Wednesday, November 12, 2014

Quasar Knight Enterprises: What I Write and What I Do


I've always wanted to be a writer since I was a kid.  From Dungeons & Dragons to the Final Fantasy series, RPGs served as ample fodder for both fond memories and engaging imaginary worlds and stories.  Three years ago I started writing reviews, homebrew materials, and the occasional article on the message boards I frequented which shared an interest in science fiction and fantasy games.  After playing 3rd Edition and Pathfinder for many years, I decided to get writing on a small project in late 2013 as part of a creative writing thread on the Something Awful RPG subforum.

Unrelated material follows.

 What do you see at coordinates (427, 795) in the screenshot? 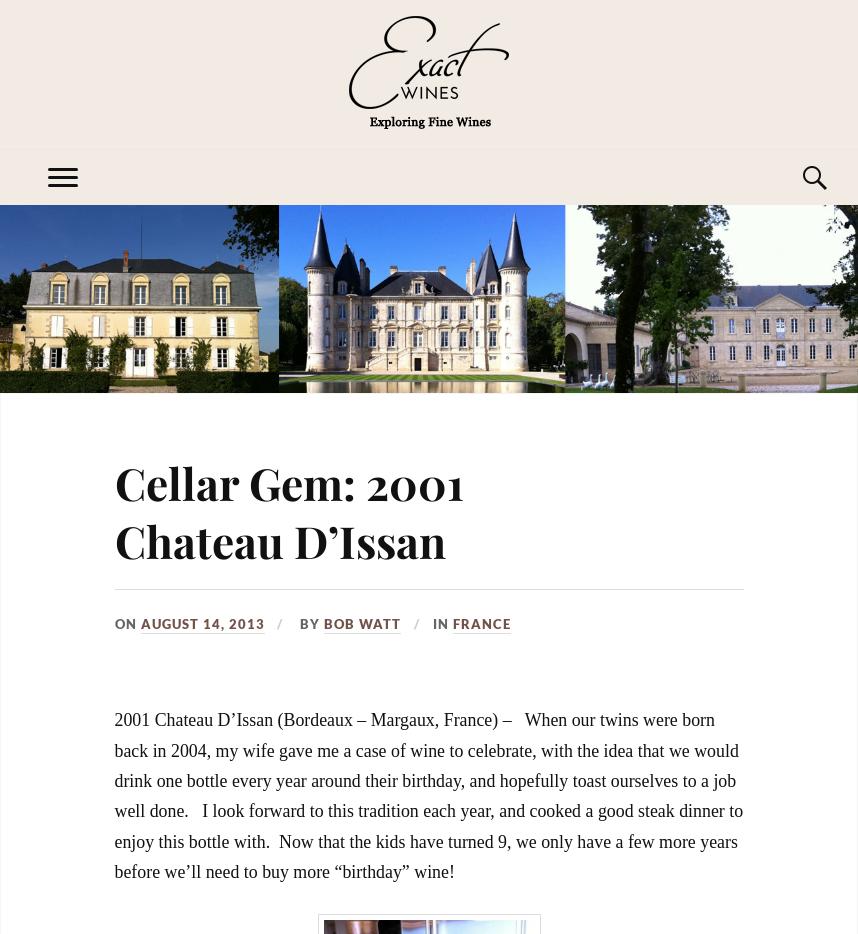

It was a rough start.  I had to get legal advice about the OGL to make sure I properly understood its conditions.  My computer broke down after the first month, and I had to manually extract the files to recover what I lost (thereafter teaching me to save multiple copies of everything on cloud storage and external hard drives).  I was a newcomer to self-publishing and had to juggle the writing process with finding stock art, setting up shop on Drive-Thru, Paizo, and other places, and doing the formatting myself.

After several months and a rocky start, I ended up with a finished product, the Abstract Thief, in early June, and Quasar Knight Enterprises was born.  Once that first book was released I found it easier going forward, for in 3 weeks I had another product out!  Ever since I've been working and releasing one-man projects around a monthly rate.  I've been sticking with what I know so far, which includes Pathfinder and OSR rulesets, but over time I hope to broaden my horizons by writing material for other popular games and maybe eventually my own.

When designing new projects, I always build upon potentially popular ideas which remained more or less untouched in 3rd Party Pathfinder and other OSR products.  There are boatloads of sourcebooks containing new feats, but Nice Things for Fighters was intended to appeal to those players upset with the imbalance between martial and spellcaster classes.  Death to Alignment was a rules variant which combed through existing feats, classes, magic items, and spells and redesigned them for gaming groups who wanted to remove alignment as a game mechanic (but wanted to still keep demons and paladins).  In a fandom where the number of 3rd Party Pathfinder products on Drive-Thru is 4,000 and still growing by the month, it's nigh-mandatory to make work which is original and stands out to get noticed.

My advice to would-be publishers and writers in the RPG industry is this: the first step is often the hardest.  The writing, the research, the initial fears of dipping your toes into the sea of products.  But once you get in the water, that vast ocean will seem a lot smaller.  And as a writer there's no better feeling in the world than when you put the finishing touches on your current project, uploading it to the Internet, and seeing people buy it to use in their home games.

So that's my story.  I hope that you enjoyed it.